El nombre es algo así como una convención léxica asentada en las
tripas de la diacronía. Y muchos gramáticos, propedeutas y gente entendida
pretenden hacernos creer, más o menos, que desde antiguo el nombre es una
equivalencia de la realidad nombrada. Creo que sí. Verás.
La otra mañana me adentraba yo por
los peligrosos vericuetos, atestados de carritos, de un megasupermercado a la
búsqueda de mis yogures preferidos. Ya se sabe que cualquier consumidor que se
precie circula por entre los estantes y secciones de las grandes superficies
(yo no, me reconozco inútil) con ese aire de naturalidad y autosuficiencia que
proporciona el dominio del ámbito consumista y el convencimiento de las
prerrogativas que otorga el hecho de pagar. Y así, el gentío se apresura a lo
de la compra de forma desorganizada, como si las reservas se agotasen, y ni
miran siquiera dónde ponen la esquina del carrito. Están en lo suyo y para eso
pagan.
Yo caminaba esquivando
como podía las metálicas agresiones de las esquinas de los carritos, que se
empeñaban en golpear como si tal cosa mis rodillas, atolondrado por el éxtasis
consumista del personal y asqueado por el sonsonete definitivamente
insoportable y turronero de la musiquilla navideña (esa originalísima melodía
que desea paz digitalizada y felicidad tontorrona a todo quisque que adquiera
seiscientos cincuenta gramos de jamón cocido y una botella de tinto
medianamente aceptable).
En esto que, mira por donde, una
señora joven de muy buen, pero que de muy buen ver, todo hay que decirlo
(gabardina abierta, falda corta, gorrito monísimo y abundante melena tipo locutora
de ‘Corazón navideño’ y compañía, esas culifinas que imponen la moda y exponen
las sandeces conyugales), arrastraba de la mano a su hijo de corta edad, ser
indefenso y angelical que propinaba patadas a los transeúntes y encima había
que sonreírle. El niño berreaba, pateaba, brincaba y hasta mordía, según pude
apreciar, porque pretendía salirse con la suya y conseguir algo que la madre no
quería concederle. La joven madre le aplicó una mediana colleja en el
colodrillo que lo hizo enmudecer. Lo sorprendente, no obstante, consistió no en
el liviano castigo materno aplicado a la insoportable insistencia infantil,
sino en las palabras que pronunció la madre: «¡Cállate ya, Crístofer-Yónatan!», gritó irritada.

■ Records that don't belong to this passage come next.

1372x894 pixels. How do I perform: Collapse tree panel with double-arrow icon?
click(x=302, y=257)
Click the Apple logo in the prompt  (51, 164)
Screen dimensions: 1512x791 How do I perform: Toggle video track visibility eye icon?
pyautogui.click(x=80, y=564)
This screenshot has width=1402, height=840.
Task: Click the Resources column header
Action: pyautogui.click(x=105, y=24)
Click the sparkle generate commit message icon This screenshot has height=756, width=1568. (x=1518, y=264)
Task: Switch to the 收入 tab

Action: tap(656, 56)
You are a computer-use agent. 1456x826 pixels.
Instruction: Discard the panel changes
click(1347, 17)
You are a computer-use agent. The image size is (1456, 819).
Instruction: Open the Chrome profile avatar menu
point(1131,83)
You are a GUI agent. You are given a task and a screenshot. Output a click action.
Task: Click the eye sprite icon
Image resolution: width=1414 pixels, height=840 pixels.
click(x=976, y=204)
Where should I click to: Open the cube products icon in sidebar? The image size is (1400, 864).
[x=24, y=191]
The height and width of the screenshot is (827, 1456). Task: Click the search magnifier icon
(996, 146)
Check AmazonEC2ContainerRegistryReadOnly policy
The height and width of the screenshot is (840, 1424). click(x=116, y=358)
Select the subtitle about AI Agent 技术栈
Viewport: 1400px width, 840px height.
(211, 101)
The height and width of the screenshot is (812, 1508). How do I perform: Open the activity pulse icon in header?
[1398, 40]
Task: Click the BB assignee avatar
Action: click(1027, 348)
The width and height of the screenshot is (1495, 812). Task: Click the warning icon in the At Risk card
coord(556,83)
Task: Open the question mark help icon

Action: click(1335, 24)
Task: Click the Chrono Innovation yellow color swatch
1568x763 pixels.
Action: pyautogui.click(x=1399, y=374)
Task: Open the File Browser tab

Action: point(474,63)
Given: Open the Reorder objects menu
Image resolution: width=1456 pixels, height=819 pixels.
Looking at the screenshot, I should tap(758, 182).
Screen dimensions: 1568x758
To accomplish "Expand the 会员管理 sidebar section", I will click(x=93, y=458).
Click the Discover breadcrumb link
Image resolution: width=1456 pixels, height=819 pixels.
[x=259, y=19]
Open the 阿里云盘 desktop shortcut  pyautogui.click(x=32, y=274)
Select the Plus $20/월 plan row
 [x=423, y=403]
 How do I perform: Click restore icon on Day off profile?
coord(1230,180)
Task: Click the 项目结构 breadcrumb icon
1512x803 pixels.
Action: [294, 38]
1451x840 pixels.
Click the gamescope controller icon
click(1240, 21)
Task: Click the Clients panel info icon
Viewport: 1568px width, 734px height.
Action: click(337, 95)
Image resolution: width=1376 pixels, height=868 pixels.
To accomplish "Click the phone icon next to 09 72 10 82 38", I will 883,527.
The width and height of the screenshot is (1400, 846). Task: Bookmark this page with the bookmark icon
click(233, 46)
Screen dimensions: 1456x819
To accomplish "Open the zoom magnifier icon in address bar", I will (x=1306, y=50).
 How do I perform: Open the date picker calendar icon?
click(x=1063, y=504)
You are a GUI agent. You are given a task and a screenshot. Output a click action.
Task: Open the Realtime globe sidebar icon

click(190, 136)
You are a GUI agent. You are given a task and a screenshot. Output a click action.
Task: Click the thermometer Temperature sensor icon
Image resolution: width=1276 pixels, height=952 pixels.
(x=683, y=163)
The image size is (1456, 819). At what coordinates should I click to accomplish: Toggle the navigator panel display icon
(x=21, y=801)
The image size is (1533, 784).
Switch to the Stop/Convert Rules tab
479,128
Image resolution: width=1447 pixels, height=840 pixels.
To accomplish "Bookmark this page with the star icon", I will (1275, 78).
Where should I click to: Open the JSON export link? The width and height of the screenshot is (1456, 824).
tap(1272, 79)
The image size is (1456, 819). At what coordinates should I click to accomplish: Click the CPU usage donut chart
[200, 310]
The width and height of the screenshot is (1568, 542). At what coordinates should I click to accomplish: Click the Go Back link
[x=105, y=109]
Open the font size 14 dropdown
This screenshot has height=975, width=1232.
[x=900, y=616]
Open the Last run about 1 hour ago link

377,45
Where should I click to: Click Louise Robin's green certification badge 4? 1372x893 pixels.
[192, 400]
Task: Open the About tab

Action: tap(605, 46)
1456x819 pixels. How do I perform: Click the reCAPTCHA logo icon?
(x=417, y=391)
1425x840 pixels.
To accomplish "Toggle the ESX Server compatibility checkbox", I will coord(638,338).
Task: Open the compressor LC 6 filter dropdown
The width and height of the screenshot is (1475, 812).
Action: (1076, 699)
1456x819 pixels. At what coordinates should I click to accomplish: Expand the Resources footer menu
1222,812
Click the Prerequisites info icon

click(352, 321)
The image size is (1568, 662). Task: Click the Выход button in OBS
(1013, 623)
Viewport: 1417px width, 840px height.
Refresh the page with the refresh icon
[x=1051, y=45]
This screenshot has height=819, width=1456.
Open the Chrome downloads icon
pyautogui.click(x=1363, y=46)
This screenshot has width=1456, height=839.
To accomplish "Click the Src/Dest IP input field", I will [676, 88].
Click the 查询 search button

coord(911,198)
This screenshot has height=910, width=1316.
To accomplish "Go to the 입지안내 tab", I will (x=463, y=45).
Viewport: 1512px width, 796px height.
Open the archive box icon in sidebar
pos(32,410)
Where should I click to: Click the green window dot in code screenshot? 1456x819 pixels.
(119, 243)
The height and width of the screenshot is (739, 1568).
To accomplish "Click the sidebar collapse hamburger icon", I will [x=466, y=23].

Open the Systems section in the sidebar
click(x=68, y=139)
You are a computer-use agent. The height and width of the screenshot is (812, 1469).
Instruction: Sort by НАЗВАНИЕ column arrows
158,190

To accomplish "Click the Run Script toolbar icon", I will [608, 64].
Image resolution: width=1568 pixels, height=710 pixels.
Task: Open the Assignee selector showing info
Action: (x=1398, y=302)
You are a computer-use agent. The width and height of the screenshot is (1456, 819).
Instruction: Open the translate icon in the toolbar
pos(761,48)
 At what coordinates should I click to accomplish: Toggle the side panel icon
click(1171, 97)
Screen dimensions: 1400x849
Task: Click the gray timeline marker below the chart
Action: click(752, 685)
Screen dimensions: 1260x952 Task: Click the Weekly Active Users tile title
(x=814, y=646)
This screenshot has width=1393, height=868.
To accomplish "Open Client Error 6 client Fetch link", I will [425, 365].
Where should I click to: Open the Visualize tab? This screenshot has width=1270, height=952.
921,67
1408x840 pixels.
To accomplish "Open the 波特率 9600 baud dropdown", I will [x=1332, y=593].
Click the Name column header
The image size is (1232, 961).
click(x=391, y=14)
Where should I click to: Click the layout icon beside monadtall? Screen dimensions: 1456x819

El paquete de yogures se escapó de
mis dedos y tuve que improvisar unos arriesgados movimientos de equilibrista
para recuperarlos. La duplicidad onomástica, añadida a la pronunciación
decididamente indígena de los antropónimos sajones, me taponó los oídos
mientras las sílabas percutían en mi interior y vibraban como pequeñas
esquirlas metálicas. Oh Dios, aquella madre no se había conformado con uno, le
había colocado al niño el estigma de dos horripilantes sambenitos, como si la
criatura tuviera culpa de algo. Porque lo más probable era que el niño se llamase
Crístofer-Yónatan Fernández, o Crístofer-Yónatan Pérez o, lo que es peor,
Crístofer-Yónatan Gil. Tal vez haya sido la abuela, me dije movido a compasión,
porque la joven madre de muy buen ver aparenta un estilo que no se corresponde
con el desacierto onomástico. O tal vez haya sido la tía Etelvina o la prima
Enriqueta, esas culebroneras que se dan en cualquier familia y que se empeñan,
a toda costa, en amadrinar a los niños aplicándoles nombres característicos de
los seriales televisivamente lacrimógenos.
Pase lo de la multiplicidad
antroponímica del nieto del rey, porque fuma en pipa lo de Felipe Juan Froilán
de Todos los Santos. Pase lo de mi primo el odontólogo que se empeñó en llamar
a su hijo, desoyendo científicamente el griterío del estupor familiar, Pedro
Jorge María de la Concepción Eduardo, en medio de una mezcolanza asexuada y
sorprendente. Pase. Al fin y al cabo, tales nombres responden a la contundente
sonoridad fonética del castellano. Pero es que lo de Crístofer-Yónatan se pasa
de la raya, amigo.
Como quiera que fuese, la cosa ya
no tenía remedio. Y, tal como te decía al principio, el nombre era en este
caso, me parecía, una equivalencia totalmente semejante a la realidad nombrada.
Porque ¿cómo iba a comportarse correctamente un niño al que llamaban
Crístofer-Yónatan? Lo natural, con un nombre así, era que brincase, berrease y
diera patadas. Y hasta que mordiera.